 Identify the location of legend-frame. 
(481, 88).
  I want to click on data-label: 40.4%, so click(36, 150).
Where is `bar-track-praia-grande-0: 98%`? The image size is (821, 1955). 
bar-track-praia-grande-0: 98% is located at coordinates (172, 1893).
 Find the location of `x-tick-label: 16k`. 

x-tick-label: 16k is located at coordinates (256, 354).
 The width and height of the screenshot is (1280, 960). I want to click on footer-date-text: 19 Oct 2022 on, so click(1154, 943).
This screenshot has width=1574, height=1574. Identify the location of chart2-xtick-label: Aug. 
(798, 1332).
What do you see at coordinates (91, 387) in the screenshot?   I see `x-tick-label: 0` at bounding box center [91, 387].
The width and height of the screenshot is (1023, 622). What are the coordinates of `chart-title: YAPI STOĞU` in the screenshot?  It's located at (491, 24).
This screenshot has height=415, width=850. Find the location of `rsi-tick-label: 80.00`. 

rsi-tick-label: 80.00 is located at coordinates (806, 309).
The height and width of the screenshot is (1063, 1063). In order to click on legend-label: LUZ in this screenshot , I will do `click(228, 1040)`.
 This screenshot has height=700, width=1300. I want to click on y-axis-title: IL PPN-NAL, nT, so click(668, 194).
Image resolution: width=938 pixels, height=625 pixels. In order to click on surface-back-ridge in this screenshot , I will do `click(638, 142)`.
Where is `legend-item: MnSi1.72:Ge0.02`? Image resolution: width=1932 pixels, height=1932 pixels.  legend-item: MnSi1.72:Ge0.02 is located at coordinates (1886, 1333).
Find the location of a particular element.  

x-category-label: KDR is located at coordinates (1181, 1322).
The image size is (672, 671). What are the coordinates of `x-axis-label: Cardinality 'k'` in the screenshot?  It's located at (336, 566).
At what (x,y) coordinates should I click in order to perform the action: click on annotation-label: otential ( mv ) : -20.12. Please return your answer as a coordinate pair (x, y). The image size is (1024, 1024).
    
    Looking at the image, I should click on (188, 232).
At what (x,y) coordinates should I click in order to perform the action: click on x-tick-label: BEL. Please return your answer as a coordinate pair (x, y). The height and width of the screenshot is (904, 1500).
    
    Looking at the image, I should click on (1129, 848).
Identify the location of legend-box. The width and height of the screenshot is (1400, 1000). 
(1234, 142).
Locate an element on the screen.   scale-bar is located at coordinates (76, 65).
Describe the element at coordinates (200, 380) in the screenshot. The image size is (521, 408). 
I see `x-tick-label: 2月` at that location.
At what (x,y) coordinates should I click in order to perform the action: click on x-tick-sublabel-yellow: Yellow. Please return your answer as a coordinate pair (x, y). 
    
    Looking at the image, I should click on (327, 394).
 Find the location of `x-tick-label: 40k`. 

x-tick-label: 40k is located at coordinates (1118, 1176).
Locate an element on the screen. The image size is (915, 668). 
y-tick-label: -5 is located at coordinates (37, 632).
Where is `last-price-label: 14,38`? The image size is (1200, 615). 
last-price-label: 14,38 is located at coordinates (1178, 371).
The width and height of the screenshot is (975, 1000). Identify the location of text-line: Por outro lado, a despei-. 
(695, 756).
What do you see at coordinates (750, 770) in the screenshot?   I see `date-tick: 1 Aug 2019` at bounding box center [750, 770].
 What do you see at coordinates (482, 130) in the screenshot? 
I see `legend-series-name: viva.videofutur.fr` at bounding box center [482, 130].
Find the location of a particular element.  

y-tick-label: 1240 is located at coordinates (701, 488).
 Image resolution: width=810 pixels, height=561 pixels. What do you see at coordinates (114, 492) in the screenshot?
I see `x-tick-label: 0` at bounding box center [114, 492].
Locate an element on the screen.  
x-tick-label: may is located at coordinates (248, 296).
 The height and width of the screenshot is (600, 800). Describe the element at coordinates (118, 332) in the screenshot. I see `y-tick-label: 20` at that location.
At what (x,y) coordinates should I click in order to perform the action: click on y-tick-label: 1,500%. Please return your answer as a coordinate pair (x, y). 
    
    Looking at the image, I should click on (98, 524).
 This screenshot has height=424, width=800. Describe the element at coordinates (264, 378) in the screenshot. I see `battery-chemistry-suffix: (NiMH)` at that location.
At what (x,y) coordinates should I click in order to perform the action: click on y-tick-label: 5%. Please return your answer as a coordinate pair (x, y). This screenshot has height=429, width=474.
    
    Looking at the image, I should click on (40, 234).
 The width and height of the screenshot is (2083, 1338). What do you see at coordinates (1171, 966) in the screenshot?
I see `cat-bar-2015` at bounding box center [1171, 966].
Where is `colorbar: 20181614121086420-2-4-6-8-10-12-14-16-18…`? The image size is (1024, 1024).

------------------------------------

EXERCISE: Rewrite all the data above, changing every "coordinate pair" to "point" and leaving the rest unchanged.

RESULT:
 Identify the location of legend-frame. 
(481, 88).
  I want to click on data-label: 40.4%, so click(36, 150).
Where is `bar-track-praia-grande-0: 98%`? The image size is (821, 1955). 
bar-track-praia-grande-0: 98% is located at coordinates (172, 1893).
 Find the location of `x-tick-label: 16k`. 

x-tick-label: 16k is located at coordinates (256, 354).
 The width and height of the screenshot is (1280, 960). I want to click on footer-date-text: 19 Oct 2022 on, so click(1154, 943).
This screenshot has width=1574, height=1574. Identify the location of chart2-xtick-label: Aug. 
(798, 1332).
What do you see at coordinates (91, 387) in the screenshot?   I see `x-tick-label: 0` at bounding box center [91, 387].
The width and height of the screenshot is (1023, 622). What are the coordinates of `chart-title: YAPI STOĞU` in the screenshot?  It's located at (491, 24).
This screenshot has height=415, width=850. Find the location of `rsi-tick-label: 80.00`. 

rsi-tick-label: 80.00 is located at coordinates (806, 309).
The height and width of the screenshot is (1063, 1063). In order to click on legend-label: LUZ in this screenshot , I will do `click(228, 1040)`.
 This screenshot has height=700, width=1300. I want to click on y-axis-title: IL PPN-NAL, nT, so click(668, 194).
Image resolution: width=938 pixels, height=625 pixels. In order to click on surface-back-ridge in this screenshot , I will do `click(638, 142)`.
Where is `legend-item: MnSi1.72:Ge0.02`? Image resolution: width=1932 pixels, height=1932 pixels.  legend-item: MnSi1.72:Ge0.02 is located at coordinates (1886, 1333).
Find the location of a particular element.  

x-category-label: KDR is located at coordinates (1181, 1322).
The image size is (672, 671). What are the coordinates of `x-axis-label: Cardinality 'k'` in the screenshot?  It's located at (336, 566).
At what (x,y) coordinates should I click in order to perform the action: click on annotation-label: otential ( mv ) : -20.12. Please return your answer as a point (x, y). The image size is (1024, 1024).
    
    Looking at the image, I should click on (188, 232).
At what (x,y) coordinates should I click in order to perform the action: click on x-tick-label: BEL. Please return your answer as a point (x, y). The height and width of the screenshot is (904, 1500).
    
    Looking at the image, I should click on (1129, 848).
Identify the location of legend-box. The width and height of the screenshot is (1400, 1000). 
(1234, 142).
Locate an element on the screen.   scale-bar is located at coordinates (76, 65).
Describe the element at coordinates (200, 380) in the screenshot. The image size is (521, 408). 
I see `x-tick-label: 2月` at that location.
At what (x,y) coordinates should I click in order to perform the action: click on x-tick-sublabel-yellow: Yellow. Please return your answer as a point (x, y). 
    
    Looking at the image, I should click on (327, 394).
 Find the location of `x-tick-label: 40k`. 

x-tick-label: 40k is located at coordinates (1118, 1176).
Locate an element on the screen. The image size is (915, 668). 
y-tick-label: -5 is located at coordinates (37, 632).
Where is `last-price-label: 14,38`? The image size is (1200, 615). 
last-price-label: 14,38 is located at coordinates (1178, 371).
The width and height of the screenshot is (975, 1000). Identify the location of text-line: Por outro lado, a despei-. 
(695, 756).
What do you see at coordinates (750, 770) in the screenshot?   I see `date-tick: 1 Aug 2019` at bounding box center [750, 770].
 What do you see at coordinates (482, 130) in the screenshot? 
I see `legend-series-name: viva.videofutur.fr` at bounding box center [482, 130].
Find the location of a particular element.  

y-tick-label: 1240 is located at coordinates (701, 488).
 Image resolution: width=810 pixels, height=561 pixels. What do you see at coordinates (114, 492) in the screenshot?
I see `x-tick-label: 0` at bounding box center [114, 492].
Locate an element on the screen.  
x-tick-label: may is located at coordinates (248, 296).
 The height and width of the screenshot is (600, 800). Describe the element at coordinates (118, 332) in the screenshot. I see `y-tick-label: 20` at that location.
At what (x,y) coordinates should I click in order to perform the action: click on y-tick-label: 1,500%. Please return your answer as a point (x, y). 
    
    Looking at the image, I should click on (98, 524).
 This screenshot has height=424, width=800. Describe the element at coordinates (264, 378) in the screenshot. I see `battery-chemistry-suffix: (NiMH)` at that location.
At what (x,y) coordinates should I click in order to perform the action: click on y-tick-label: 5%. Please return your answer as a point (x, y). This screenshot has height=429, width=474.
    
    Looking at the image, I should click on (40, 234).
 The width and height of the screenshot is (2083, 1338). What do you see at coordinates (1171, 966) in the screenshot?
I see `cat-bar-2015` at bounding box center [1171, 966].
Where is `colorbar: 20181614121086420-2-4-6-8-10-12-14-16-18…`? The image size is (1024, 1024).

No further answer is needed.